Task list –
1. Answer these questions from the guide to setting up a Fedora server in Gnome Boxes:
(a) Which button adds an ISO in Gnome Boxes?
(b) Which command installs the SSH server?
(c) Which IP address does the example SSH login connect to?
2. Write the next part of the guide to setting up a Fedora server in Gnome Boxes, picking up from where it stops.

Passage provided –
If you don’t have it already installed, just go in your software center, or just type sudo dnf install gnome-boxes . You will need to download a distribution of you choice, for Fedora go to getfedora.org/en/server/download/.

When you’re done with the installation and and the download, open Gnome Boxes and add you ISO by clicking the plus (+) button. Go through the installation process to the end then reboot your virtual machine.

Fresh install of Fedora 25 server on Gnome Boxes

In your fresh installation, you will need SSH if it’s not install by default:

sudo dnf install openssh-server
sudo systemctl enable sshd
systemctl start sshd

Then you need to know to which IP address you will be able to connect. It should be an local IP, beginning with 192.168:

ip addr | grep 192.168
inet 192.168.124.252/24 brd 192.168.124.255 scope global ens3

You can now connect through SSH in a local terminal:

$ ssh my-username@192.168.124.252
The authenticity of host '192.168.124.252 (192.168.124.252)' can't be established.
ECDSA key fingerprint is SHA256:2nqY95stS6j2QJf9N4pIgN3hLk05f1M2EXGU4eCFpuM.
ECDSA key fingerprint is MD5:32:f1:8f:f7:70:cf:89:71:18:a0:28:53:83:a4:cf:74.
Are you sure you want to continue connecting (yes/no)? yes
Warning: Permanently added '192.168.124.252' (ECDSA) to the list of known hosts.

Data rows –
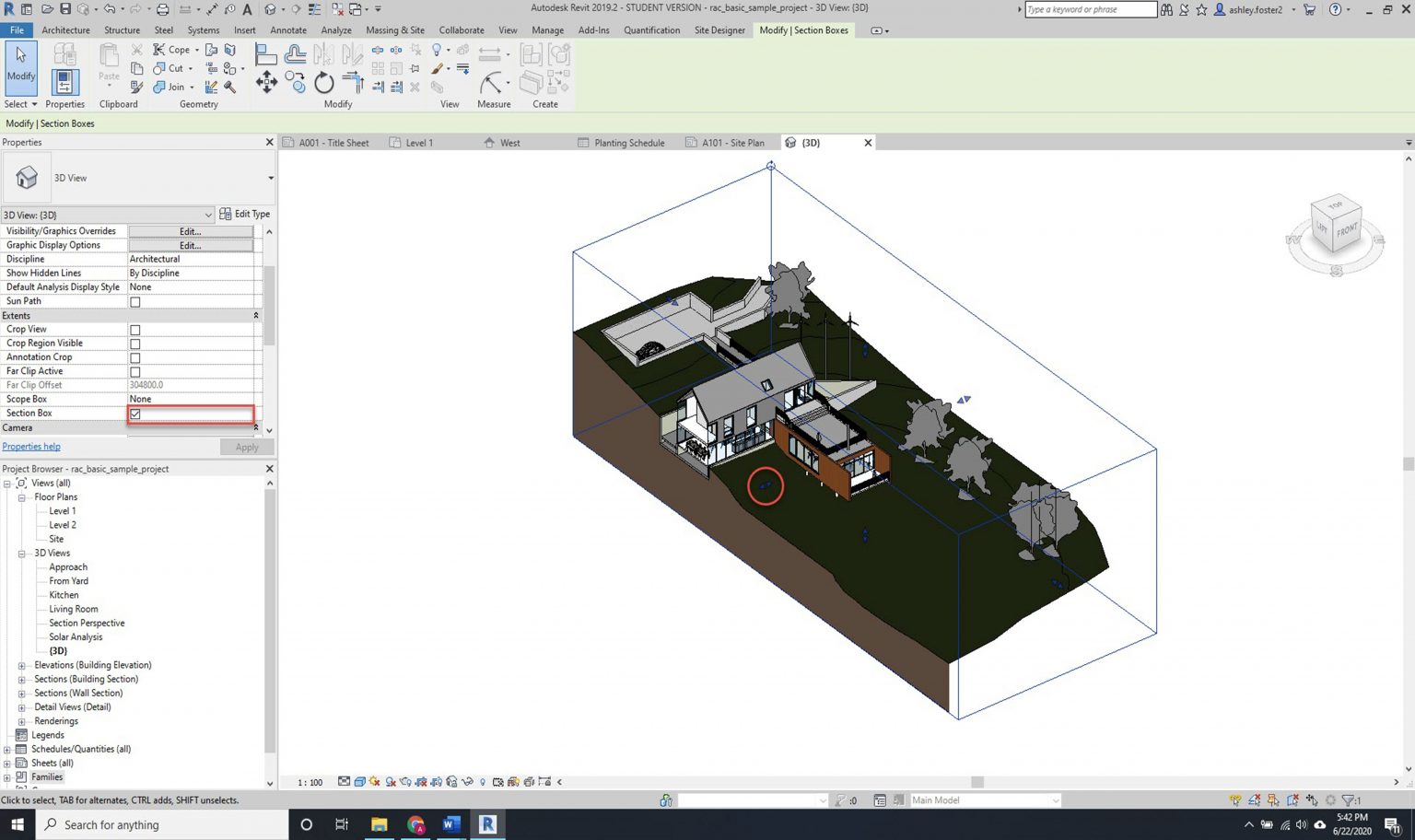Viewport: 1415px width, 840px height.
Task: Collapse the 3D Views tree branch
Action: (21, 553)
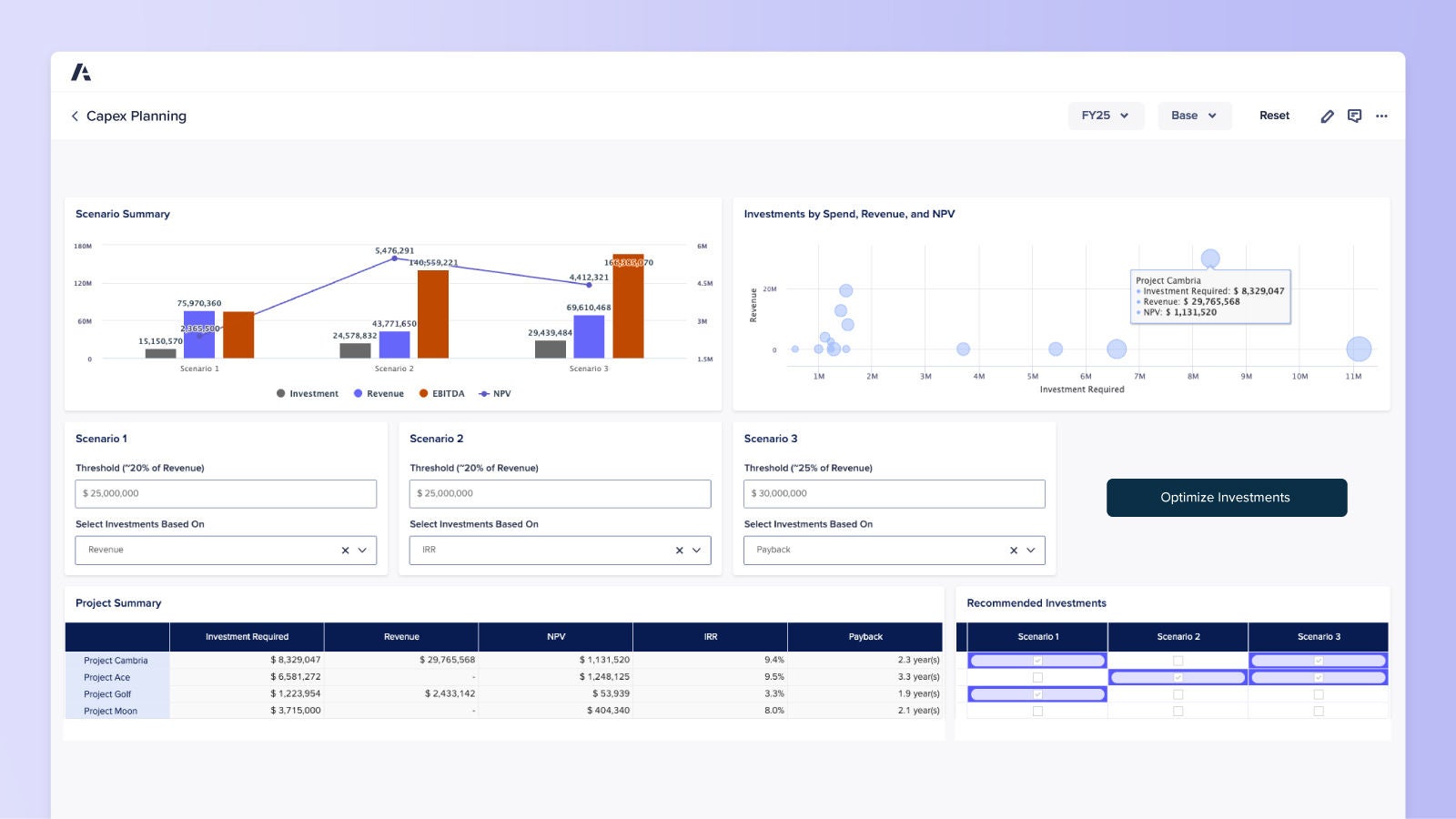Clear the IRR selection in Scenario 2
The image size is (1456, 819).
pos(679,550)
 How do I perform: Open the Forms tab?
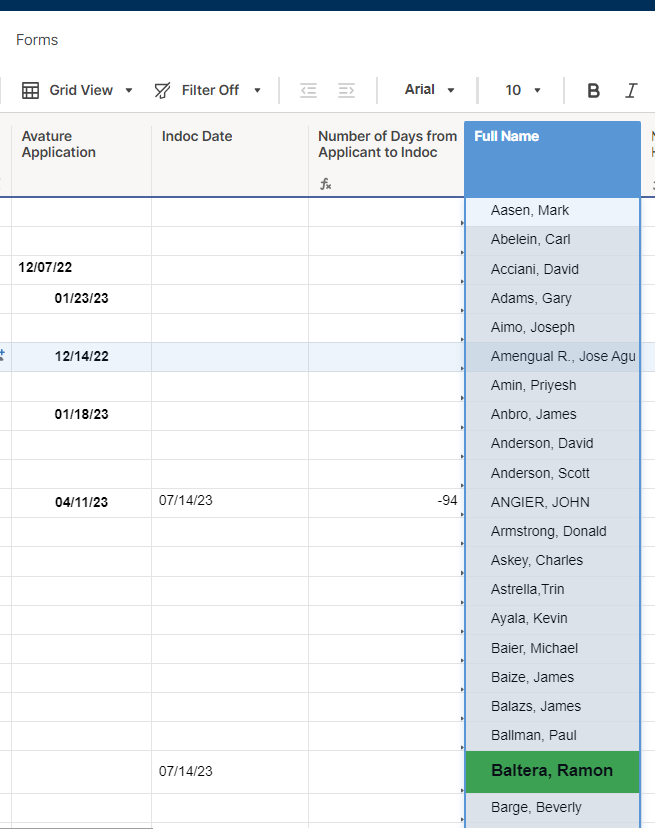tap(37, 40)
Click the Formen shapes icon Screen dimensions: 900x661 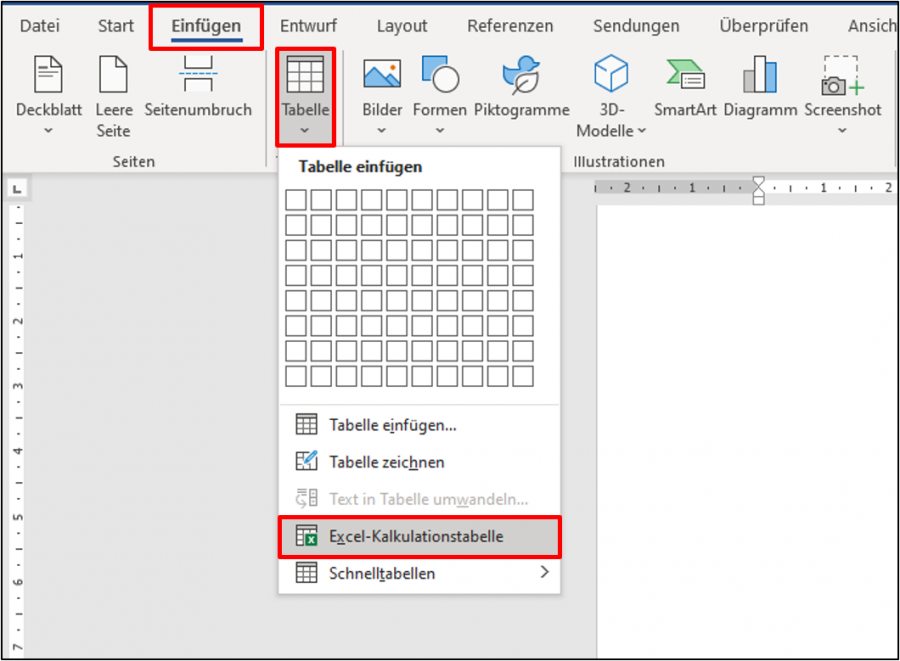tap(440, 75)
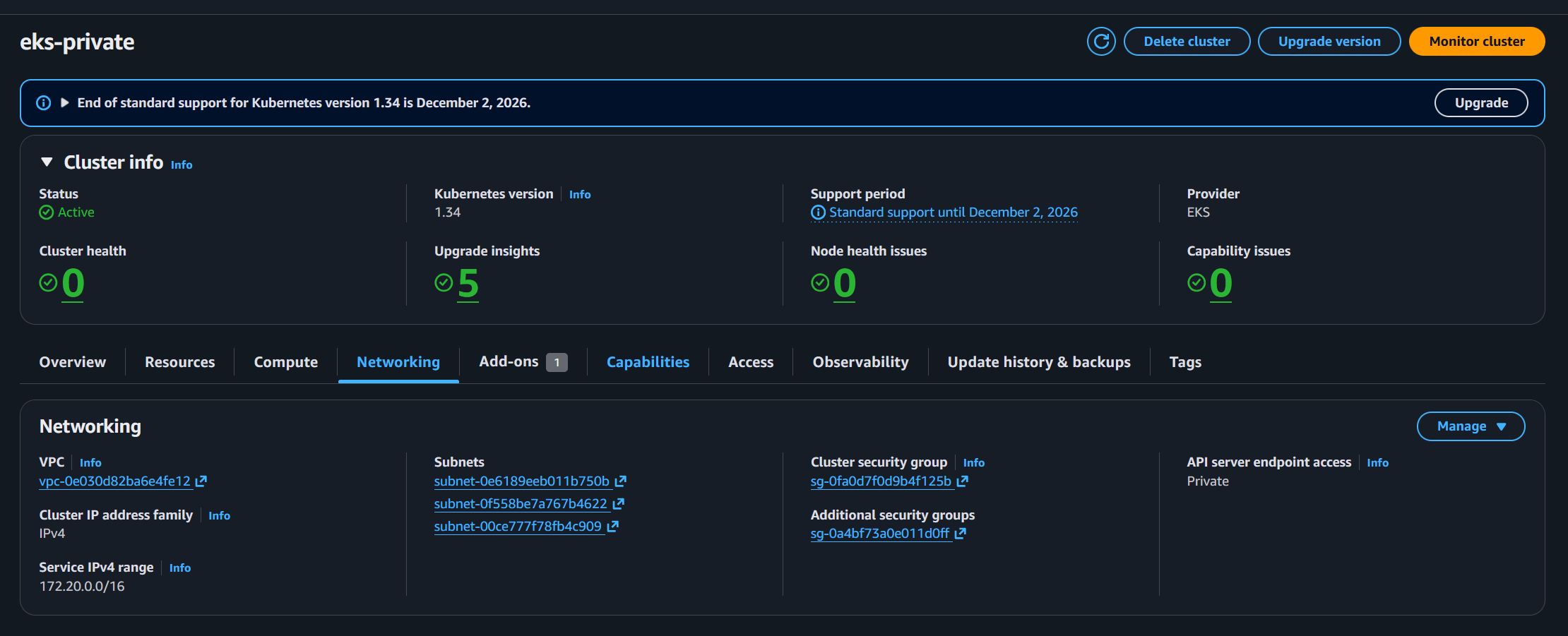
Task: Open the VPC external link icon
Action: point(201,481)
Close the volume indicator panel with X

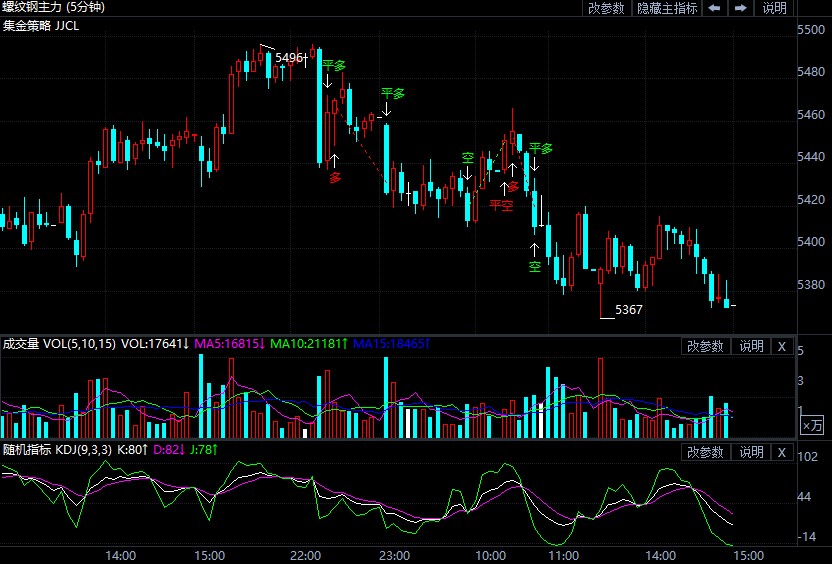coord(782,346)
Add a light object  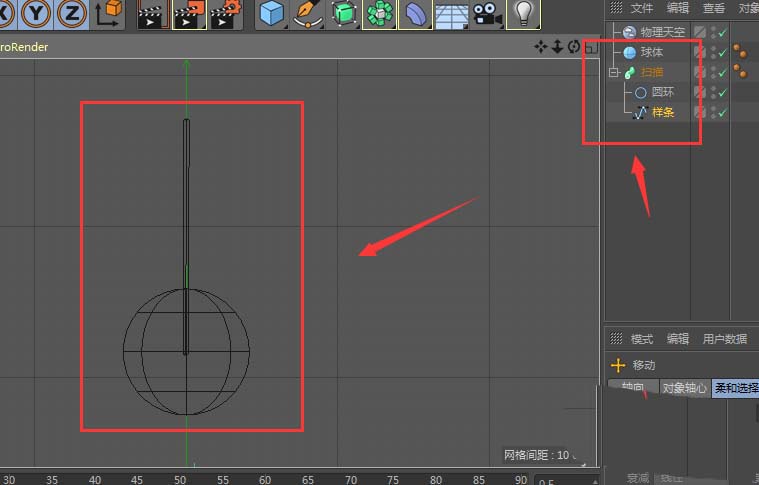[x=521, y=13]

Answers provided –
1.
(a) The plus (+) button.
(b) sudo dnf install openssh-server
(c) 192.168.124.252

2.
my-username@192.168.124.252's password:
Last login: Sun Apr 16 19:47:04 2017
[my-username@fedora25-ser ~]$ uname -a

But then, you would need to keep Gnome Boxes open to connect through SSH even if you don’t need to interact with any user interface. As soon as you close Gnome Boxes, your virtual machine is shut down. Let’s fix that.

Gnome Boxes utilizes QEMU under the hood. We will use the virsh utility to interact with our machine. First, we need the name of our virtual machine:

$ virsh list --all
ID Name State
----------------------------------------------------
1 fedora25-ser closed

Now that we have the name, we can start it:

$ virsh start fedora25-ser
Domain fedora25-ser started

Other useful subcommands: shutdown, suspend, reboot or autostart.

Now you can try again to log to your virtual machine without having the Gnome Boxes window open!